Swap "header" for "column" in the items from the start of the records through the line that contains "Looking at the", changing nothing else. Write those lines out again without the pictures.

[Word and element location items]

#####

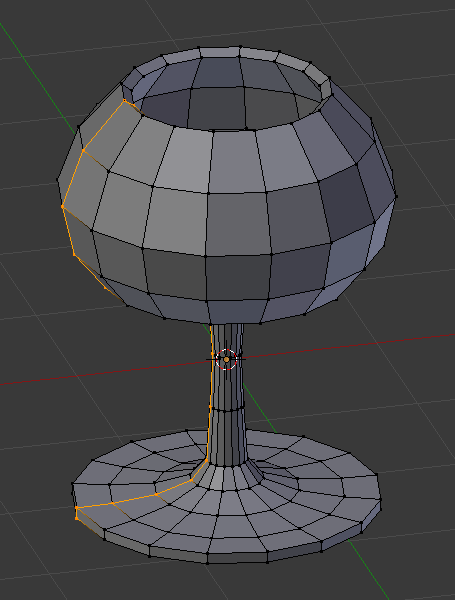Click the red X axis line left of stem
The image size is (455, 600).
click(103, 373)
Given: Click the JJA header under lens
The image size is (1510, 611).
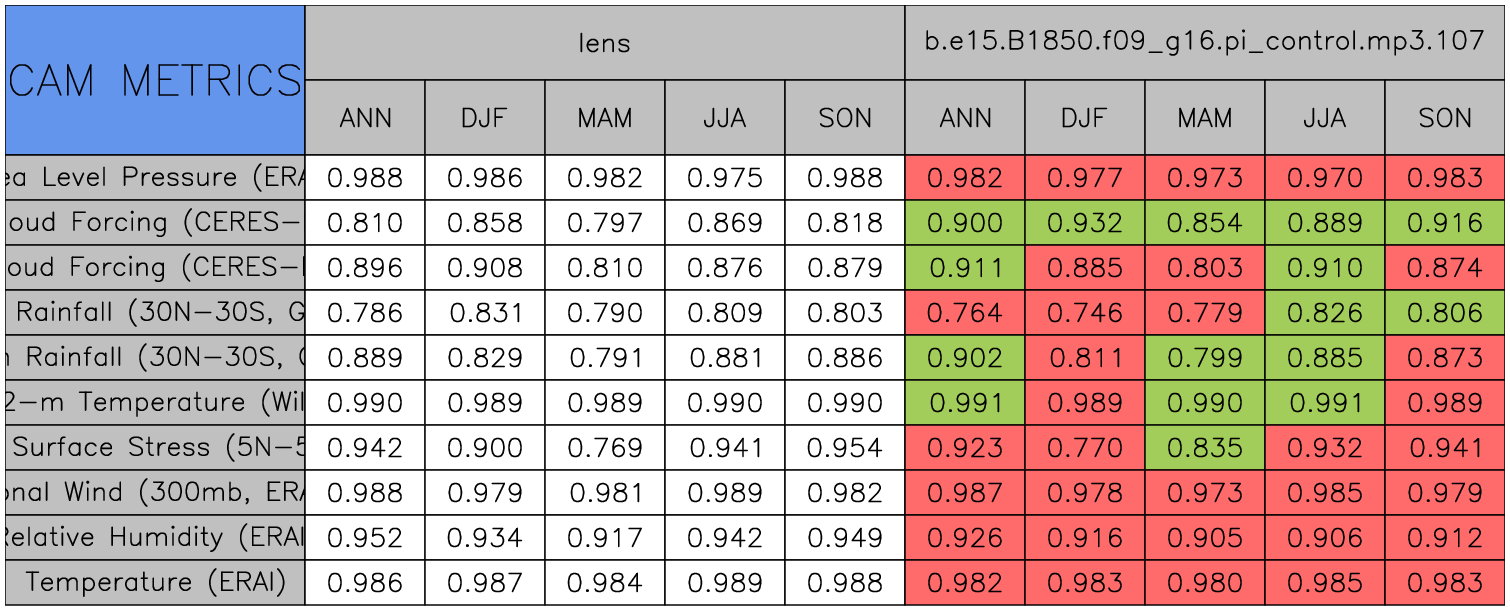Looking at the screenshot, I should coord(724,118).
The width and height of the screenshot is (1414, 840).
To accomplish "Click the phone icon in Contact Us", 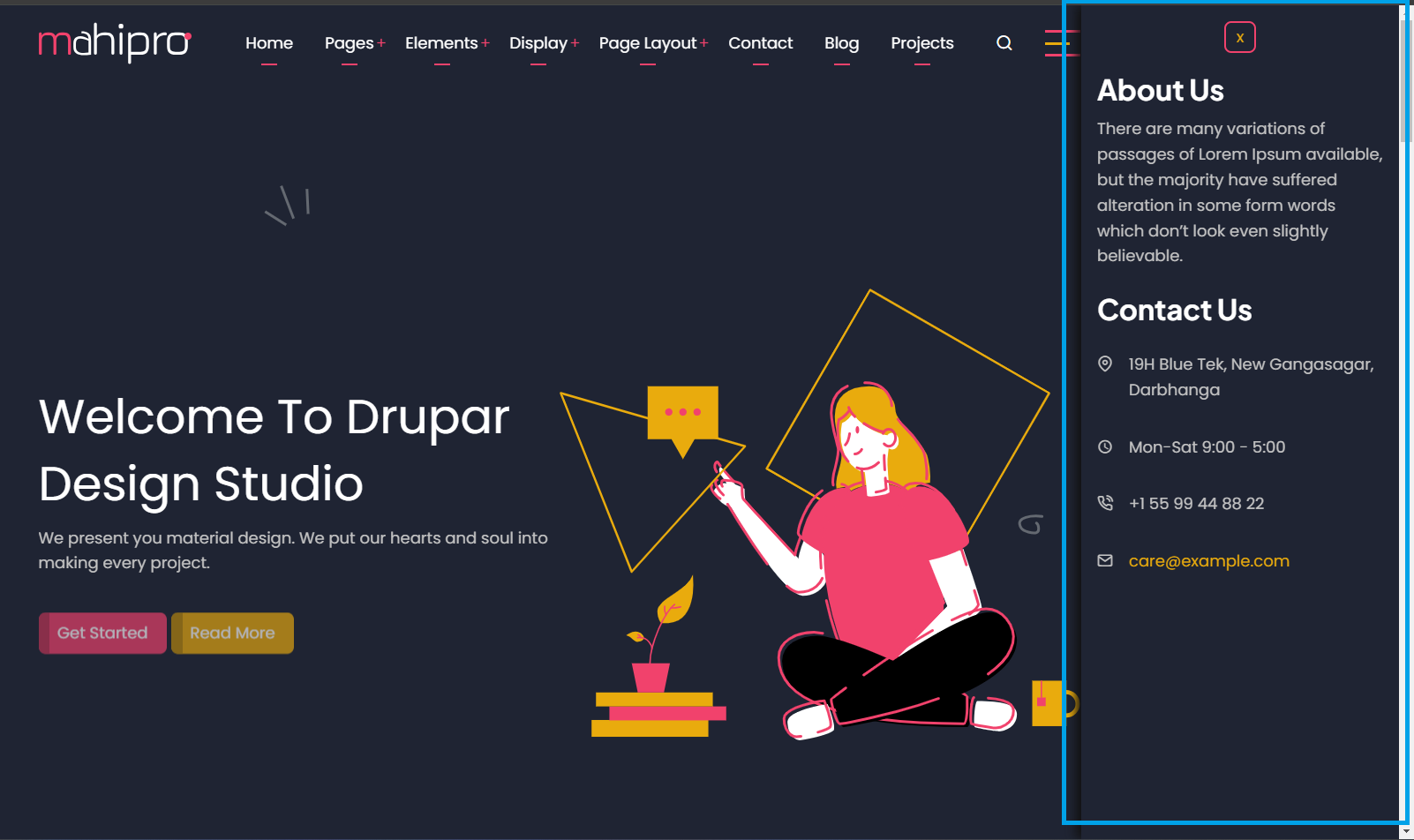I will 1104,503.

#####

[Full response]
Click the red X axis line left of stem
The image size is (455, 600).
click(103, 373)
Given: Click the JJA column under lens
The image size is (1510, 611).
Looking at the screenshot, I should coord(724,118).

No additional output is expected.